Verhindern muss dies eine Präsidentschaft, die sich von der Konferenz im Stadionrund vor allem internationales Renommée verspricht. Als großer Klimaschützer ist Aserbaidschan jedenfalls bisher nicht aufgefallen. Bei einem Besuch in Berlin im Frühjahr lobte Staatschef Ilham Alijew die Öl- und Gasvorkommen im Kaspischen Meer als „Geschenk Gottes“, an dem er gerne die Kundschaft in Europa teilhaben lasse.
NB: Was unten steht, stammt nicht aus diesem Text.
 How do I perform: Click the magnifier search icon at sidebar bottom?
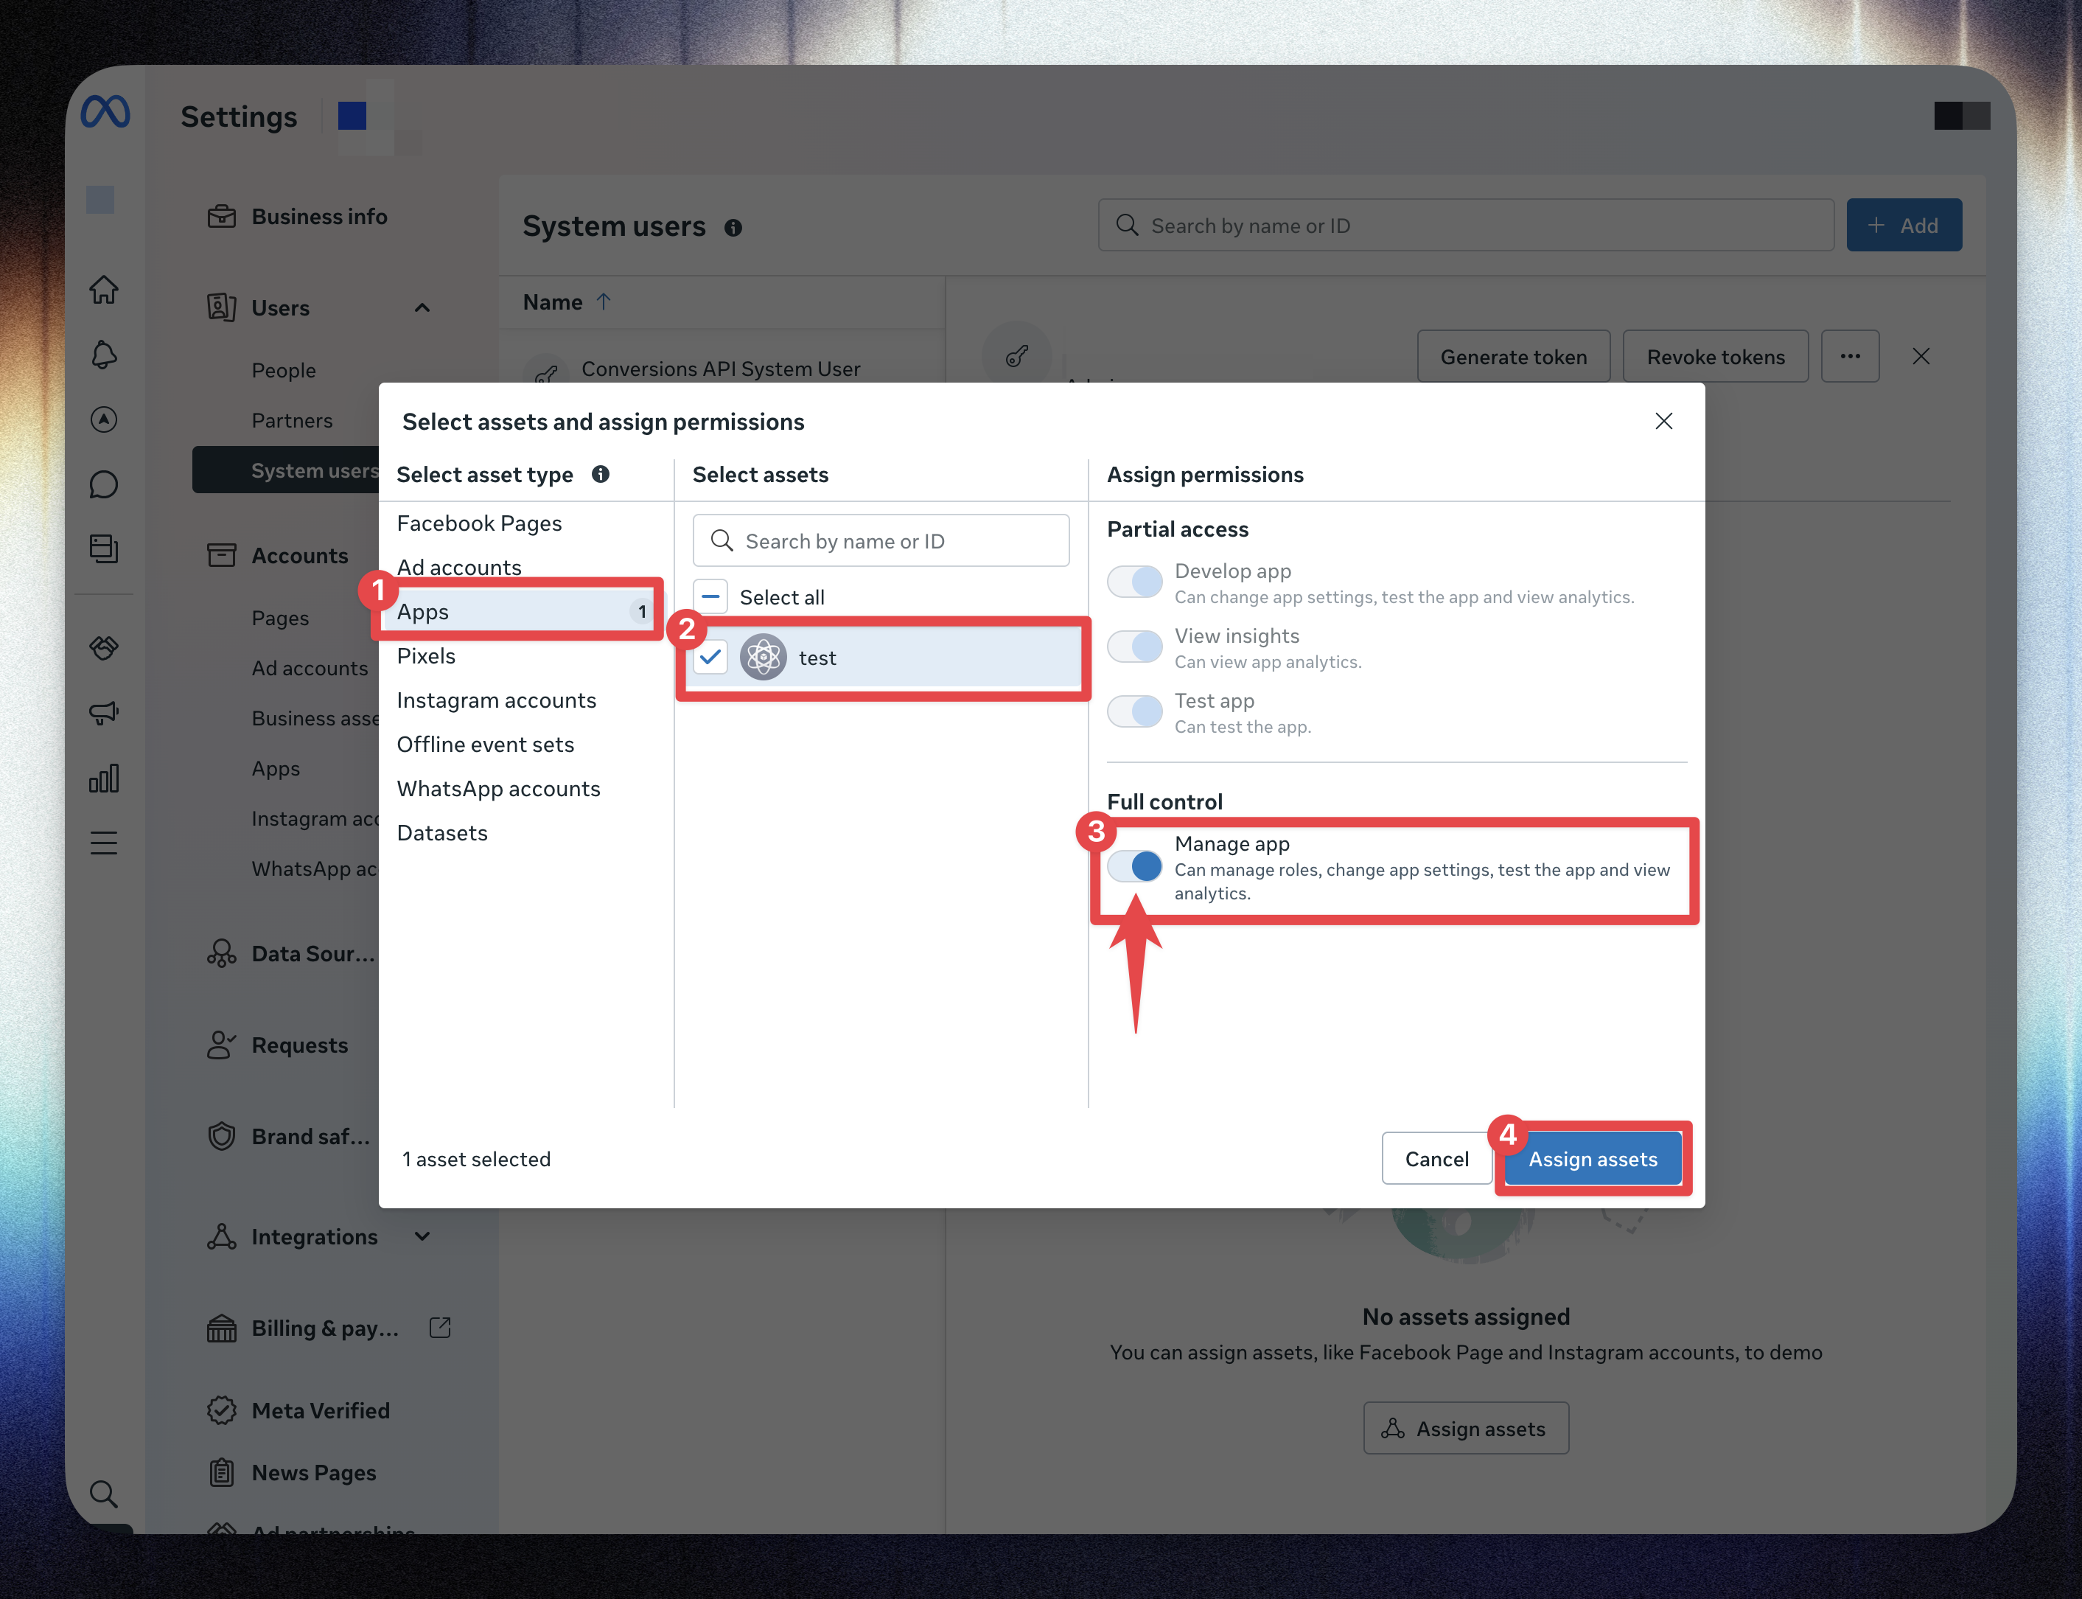point(104,1494)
Schon gibt es Hinweise, dass selbst im Umfeld der Klimakonferenz neue Gasdeals eingefädelt werden könnten – ein Jahr nach jener Konferenz in Dubai, bei der die Staatengemeinschaft sich die Abkehr von fossiler Energie vorgenommen hatte.

So spricht zu Beginn der Konferenz wenig für einen klaren Sieg im Kampf gegen die Erderwärmung, so sichtbar ihre Folgen in diesem Jahr auch geworden sind. Doch selbst ein Unentschieden wäre eindeutig zu wenig.